Vale lembrar que a internet com a sua velocidade de acesso a informação não era nem de longe, algo imaginável no Brasil. Mas mais do que isso, o que não me permite ter maiores recordações, foi a completa falta de comunicação das autoridades sobre o acidente. Por isso, eu tenho memórias mais claras do acidente com Césio 137 que aconteceu um ano depois, em 1987, em Goiânia. Lembro do horror, do medo e da forma como implorávamos para que um amigo da família - o Tio Hélio - não viajasse para Goiânia, uma vez que isso era pintado como uma sentença de morte.
Mas saporra de post não é sobre a série da HBO? Sim é. Mas lembrar que eu quase não tenho lembranças de algo tão grandiosamente destrutivo é parte da narrativa de Chernobyl.
O primeiro episódio da série, 1:23:45 mostra o químico Valey Legasov (Jared Harris) em um momento decisivo de sua vida, exatamente dois anos e um minuto após o acidente. Dessa sequência quase silenciosa, somos arrastados num salto do tempo para abril de 1986, mais exatamente à 1h23''45' da manhã do dia 26 de abril. Da janela do pequeno apartamento onde vive com o marido, o bombeiro Vasily (Adam Nagaitis), Lyudmilla Ignatenko (Jessie Buckley) vê o clarão que se ergue sobre a usina atômica ao longe.
Do quarto de Lyudmilla e Vasily somos transportados para a sala de controle na usina e ali passamos mais de uma hora convivendo com o horror, o desconhecimento, a incredulidade, o ceticismo científico e o fanatismo político.
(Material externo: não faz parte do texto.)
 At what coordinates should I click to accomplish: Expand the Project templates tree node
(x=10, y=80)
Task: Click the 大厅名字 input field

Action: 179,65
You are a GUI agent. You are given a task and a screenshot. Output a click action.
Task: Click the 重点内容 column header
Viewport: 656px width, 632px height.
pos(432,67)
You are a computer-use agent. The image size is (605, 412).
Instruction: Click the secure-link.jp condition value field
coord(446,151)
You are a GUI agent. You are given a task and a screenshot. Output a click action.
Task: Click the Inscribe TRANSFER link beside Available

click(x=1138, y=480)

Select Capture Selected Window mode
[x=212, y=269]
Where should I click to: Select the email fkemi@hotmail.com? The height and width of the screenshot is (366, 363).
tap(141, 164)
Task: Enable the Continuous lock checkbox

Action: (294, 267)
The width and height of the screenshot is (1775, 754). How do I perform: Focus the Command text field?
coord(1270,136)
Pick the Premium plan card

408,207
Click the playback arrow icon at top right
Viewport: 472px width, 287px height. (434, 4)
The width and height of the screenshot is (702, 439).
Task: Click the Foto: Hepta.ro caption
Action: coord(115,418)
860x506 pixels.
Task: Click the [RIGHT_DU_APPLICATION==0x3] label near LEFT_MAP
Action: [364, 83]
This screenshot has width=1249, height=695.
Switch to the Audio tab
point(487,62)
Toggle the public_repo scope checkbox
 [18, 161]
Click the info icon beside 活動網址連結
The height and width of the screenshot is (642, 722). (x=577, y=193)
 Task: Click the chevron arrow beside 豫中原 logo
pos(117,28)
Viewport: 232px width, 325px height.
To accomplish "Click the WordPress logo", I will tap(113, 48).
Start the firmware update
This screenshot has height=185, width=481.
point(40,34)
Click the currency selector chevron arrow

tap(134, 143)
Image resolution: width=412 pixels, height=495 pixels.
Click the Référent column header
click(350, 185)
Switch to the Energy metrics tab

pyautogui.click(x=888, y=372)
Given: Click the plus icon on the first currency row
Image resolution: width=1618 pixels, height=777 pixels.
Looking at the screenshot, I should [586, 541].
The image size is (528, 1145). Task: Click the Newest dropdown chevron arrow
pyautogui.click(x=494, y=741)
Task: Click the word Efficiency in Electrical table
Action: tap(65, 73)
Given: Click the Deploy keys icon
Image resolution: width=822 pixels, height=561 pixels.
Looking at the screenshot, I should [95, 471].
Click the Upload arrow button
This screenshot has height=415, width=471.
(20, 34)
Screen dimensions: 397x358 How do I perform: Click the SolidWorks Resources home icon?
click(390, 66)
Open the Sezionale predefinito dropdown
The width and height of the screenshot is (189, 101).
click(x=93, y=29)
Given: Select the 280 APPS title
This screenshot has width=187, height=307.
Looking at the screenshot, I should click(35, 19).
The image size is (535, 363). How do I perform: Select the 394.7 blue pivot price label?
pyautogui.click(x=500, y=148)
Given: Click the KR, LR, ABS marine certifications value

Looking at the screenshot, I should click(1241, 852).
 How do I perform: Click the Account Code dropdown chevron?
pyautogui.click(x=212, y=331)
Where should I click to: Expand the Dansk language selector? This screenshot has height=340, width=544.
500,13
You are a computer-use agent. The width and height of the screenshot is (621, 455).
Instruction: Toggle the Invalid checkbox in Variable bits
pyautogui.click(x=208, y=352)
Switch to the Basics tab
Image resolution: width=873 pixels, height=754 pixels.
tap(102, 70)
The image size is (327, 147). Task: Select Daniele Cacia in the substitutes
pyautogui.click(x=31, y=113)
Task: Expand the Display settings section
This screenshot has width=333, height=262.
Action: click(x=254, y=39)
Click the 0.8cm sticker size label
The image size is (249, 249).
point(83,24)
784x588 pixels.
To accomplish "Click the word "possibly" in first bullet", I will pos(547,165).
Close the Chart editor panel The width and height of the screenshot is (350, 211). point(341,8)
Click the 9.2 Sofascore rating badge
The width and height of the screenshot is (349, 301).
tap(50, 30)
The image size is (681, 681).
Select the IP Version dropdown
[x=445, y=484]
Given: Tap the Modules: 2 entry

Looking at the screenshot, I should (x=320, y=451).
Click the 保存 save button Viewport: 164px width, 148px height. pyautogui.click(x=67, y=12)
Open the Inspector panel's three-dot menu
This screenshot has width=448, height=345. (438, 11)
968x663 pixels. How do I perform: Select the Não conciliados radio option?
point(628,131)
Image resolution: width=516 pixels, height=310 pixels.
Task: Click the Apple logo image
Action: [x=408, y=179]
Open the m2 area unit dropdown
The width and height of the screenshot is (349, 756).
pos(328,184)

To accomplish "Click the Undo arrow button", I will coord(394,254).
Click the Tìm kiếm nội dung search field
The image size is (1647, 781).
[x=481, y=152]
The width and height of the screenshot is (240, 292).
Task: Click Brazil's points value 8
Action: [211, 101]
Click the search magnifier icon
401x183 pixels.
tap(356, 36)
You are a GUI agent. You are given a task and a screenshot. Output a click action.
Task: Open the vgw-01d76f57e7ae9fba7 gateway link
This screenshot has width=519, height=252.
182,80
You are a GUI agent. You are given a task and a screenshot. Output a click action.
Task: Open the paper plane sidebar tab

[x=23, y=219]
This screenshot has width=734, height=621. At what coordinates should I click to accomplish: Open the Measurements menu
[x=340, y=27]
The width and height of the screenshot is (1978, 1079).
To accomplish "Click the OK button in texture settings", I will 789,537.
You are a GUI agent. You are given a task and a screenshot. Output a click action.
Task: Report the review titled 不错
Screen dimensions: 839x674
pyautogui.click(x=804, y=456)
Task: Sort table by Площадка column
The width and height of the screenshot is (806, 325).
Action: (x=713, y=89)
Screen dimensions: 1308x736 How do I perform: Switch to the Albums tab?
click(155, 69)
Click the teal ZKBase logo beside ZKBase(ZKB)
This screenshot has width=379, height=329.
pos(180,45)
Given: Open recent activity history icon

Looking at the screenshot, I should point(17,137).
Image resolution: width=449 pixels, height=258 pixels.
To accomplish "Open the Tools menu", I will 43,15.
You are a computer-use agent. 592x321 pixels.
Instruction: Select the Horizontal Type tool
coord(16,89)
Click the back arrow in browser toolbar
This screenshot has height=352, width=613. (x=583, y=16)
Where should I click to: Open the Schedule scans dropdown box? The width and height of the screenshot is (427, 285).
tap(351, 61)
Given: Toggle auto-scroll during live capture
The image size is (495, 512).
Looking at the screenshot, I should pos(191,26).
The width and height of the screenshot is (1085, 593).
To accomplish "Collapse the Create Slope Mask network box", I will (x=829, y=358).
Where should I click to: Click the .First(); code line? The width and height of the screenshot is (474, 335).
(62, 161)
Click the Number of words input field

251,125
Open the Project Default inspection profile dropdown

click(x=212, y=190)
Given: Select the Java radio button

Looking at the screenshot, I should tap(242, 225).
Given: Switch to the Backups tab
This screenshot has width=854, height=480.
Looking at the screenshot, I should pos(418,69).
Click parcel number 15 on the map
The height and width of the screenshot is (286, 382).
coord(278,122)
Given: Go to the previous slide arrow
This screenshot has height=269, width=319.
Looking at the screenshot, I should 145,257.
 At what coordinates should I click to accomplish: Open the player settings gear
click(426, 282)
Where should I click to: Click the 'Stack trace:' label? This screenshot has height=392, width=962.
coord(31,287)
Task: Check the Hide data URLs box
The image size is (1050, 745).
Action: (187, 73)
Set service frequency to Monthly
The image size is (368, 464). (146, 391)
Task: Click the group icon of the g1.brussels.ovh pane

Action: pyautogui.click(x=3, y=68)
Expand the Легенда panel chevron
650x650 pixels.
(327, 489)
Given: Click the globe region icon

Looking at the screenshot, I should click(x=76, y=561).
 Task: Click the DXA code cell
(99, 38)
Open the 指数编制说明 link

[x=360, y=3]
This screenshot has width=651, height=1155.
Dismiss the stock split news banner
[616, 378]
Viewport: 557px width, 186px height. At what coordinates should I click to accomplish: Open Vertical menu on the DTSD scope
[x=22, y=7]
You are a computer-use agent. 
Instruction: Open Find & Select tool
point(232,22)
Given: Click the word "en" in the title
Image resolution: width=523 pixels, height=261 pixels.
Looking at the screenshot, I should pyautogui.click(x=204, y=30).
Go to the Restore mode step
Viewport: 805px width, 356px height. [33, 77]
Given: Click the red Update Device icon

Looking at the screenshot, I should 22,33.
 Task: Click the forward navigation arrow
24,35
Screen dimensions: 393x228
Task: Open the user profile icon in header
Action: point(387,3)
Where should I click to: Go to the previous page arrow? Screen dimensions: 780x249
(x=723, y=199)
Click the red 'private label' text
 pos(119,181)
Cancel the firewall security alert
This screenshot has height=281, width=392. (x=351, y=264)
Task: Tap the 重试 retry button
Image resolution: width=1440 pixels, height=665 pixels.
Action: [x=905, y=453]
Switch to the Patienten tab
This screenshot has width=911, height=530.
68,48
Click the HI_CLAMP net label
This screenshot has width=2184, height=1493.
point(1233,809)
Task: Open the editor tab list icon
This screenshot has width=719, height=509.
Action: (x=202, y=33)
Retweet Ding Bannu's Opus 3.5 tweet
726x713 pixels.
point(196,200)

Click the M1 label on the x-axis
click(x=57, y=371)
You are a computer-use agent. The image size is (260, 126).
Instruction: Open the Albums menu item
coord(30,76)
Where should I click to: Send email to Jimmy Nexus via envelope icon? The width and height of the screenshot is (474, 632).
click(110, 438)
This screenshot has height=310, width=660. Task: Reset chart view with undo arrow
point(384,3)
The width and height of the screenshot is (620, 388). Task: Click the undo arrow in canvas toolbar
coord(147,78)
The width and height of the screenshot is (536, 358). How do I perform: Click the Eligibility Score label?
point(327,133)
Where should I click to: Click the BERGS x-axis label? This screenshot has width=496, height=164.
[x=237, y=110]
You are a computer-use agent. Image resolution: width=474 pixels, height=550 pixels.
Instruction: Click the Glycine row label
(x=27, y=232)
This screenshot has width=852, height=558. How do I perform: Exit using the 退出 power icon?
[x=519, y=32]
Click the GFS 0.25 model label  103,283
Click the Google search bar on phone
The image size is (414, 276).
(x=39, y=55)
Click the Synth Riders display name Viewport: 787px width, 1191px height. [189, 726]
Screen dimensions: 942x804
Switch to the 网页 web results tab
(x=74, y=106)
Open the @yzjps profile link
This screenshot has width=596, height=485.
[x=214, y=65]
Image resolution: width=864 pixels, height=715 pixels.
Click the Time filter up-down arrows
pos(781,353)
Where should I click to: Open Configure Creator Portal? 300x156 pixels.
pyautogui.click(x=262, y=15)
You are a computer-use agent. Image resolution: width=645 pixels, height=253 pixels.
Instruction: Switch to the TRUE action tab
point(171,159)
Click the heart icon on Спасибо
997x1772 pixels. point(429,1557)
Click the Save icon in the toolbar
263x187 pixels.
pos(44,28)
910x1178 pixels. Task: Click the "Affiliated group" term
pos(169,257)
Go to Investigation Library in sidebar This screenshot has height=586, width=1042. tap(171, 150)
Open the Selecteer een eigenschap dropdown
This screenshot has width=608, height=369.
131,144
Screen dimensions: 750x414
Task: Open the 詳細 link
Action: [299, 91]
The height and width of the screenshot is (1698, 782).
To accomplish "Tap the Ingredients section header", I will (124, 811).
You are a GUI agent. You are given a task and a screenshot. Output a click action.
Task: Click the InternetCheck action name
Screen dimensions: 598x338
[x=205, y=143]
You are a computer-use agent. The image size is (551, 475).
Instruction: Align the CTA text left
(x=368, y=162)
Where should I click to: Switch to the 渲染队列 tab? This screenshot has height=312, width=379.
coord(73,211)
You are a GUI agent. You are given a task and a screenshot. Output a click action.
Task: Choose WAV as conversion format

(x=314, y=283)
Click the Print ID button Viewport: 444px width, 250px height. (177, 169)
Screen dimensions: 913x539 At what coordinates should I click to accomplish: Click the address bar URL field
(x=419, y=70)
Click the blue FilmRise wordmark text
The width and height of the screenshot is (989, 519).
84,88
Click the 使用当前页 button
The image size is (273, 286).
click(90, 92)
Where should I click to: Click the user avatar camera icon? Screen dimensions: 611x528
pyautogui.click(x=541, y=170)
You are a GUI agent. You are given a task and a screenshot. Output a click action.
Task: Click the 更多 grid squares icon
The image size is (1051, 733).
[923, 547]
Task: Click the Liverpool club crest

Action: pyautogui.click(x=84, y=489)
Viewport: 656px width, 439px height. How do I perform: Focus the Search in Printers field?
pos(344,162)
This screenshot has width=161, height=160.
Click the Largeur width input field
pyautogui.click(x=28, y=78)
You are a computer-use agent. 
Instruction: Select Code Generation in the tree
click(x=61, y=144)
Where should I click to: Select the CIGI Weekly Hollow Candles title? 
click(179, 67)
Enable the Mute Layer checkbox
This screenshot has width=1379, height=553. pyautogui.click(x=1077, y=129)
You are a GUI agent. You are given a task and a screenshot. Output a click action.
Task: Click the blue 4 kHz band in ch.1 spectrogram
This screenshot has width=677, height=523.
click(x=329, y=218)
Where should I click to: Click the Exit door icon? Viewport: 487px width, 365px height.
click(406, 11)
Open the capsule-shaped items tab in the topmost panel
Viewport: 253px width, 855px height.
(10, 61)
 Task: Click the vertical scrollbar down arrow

O episódio tem todos os elementos característicos da HBO: cenas escuras, cores opacas, silêncios eloquentes, planos e enquadramentos primorosos. Chernobyl nos traz cenas mais lentas, mais tensas, o medo é quase tangível. Tudo gira ao redor do acidente; é ele o personagem principal e não Vasily, Valey ou qualquer personagem apresentado nas diversas subtramas iniciadas nesse primeiro episódio. Ah sim, aqui temos as cores como um importante elemento narrativo. Há um cuidado com a paleta de cores que eu não me lembro de ver numa série desde Breaking Bad. O filtro verde, usado em detrimento do já manjadaço azul, aumenta o clima de suspense e toxicidade dos ambientes.
A primeira reação - principalmente de vocês que por acaso tenham nascido nos anos 90 - é de estupefação com a displicência das pessoas envolvidas na operação da planta de energia nuclear de Chernobyl. A segunda, é de asco diante da preocupação dos diretores e políticos soviéticos, de se minimizar, ocultar o acontecido, independente do quanto ele se mostre cada vez maior e incontrolável. Me senti quase que numa reunião de uma certa mineradora decidindo sobre o que fazer com os relatórios de risco de rompimento de suas barragens.
O episódio tem 59 minutos. Mas se você não for do tipo de pessoa que precisa de ação e acontecimentos frenéticos, não vai nem sentir a passagem do tempo, os acontecimentos por mais que sejam apresentados sem pressa, envolvem e prendem a atenção. Chernobyl nos apresenta a história recente da humanidade. E talvez por isso seja uma porrada tão forte na boca do estômago.
Chernobyl é uma série HBO, escrita por Craig Mazin (Se beber não case! Parte II) e dirigida por Johan Renck, com cinco episódios, exibidos às sextas às 21h e reprisados regularmente na grade.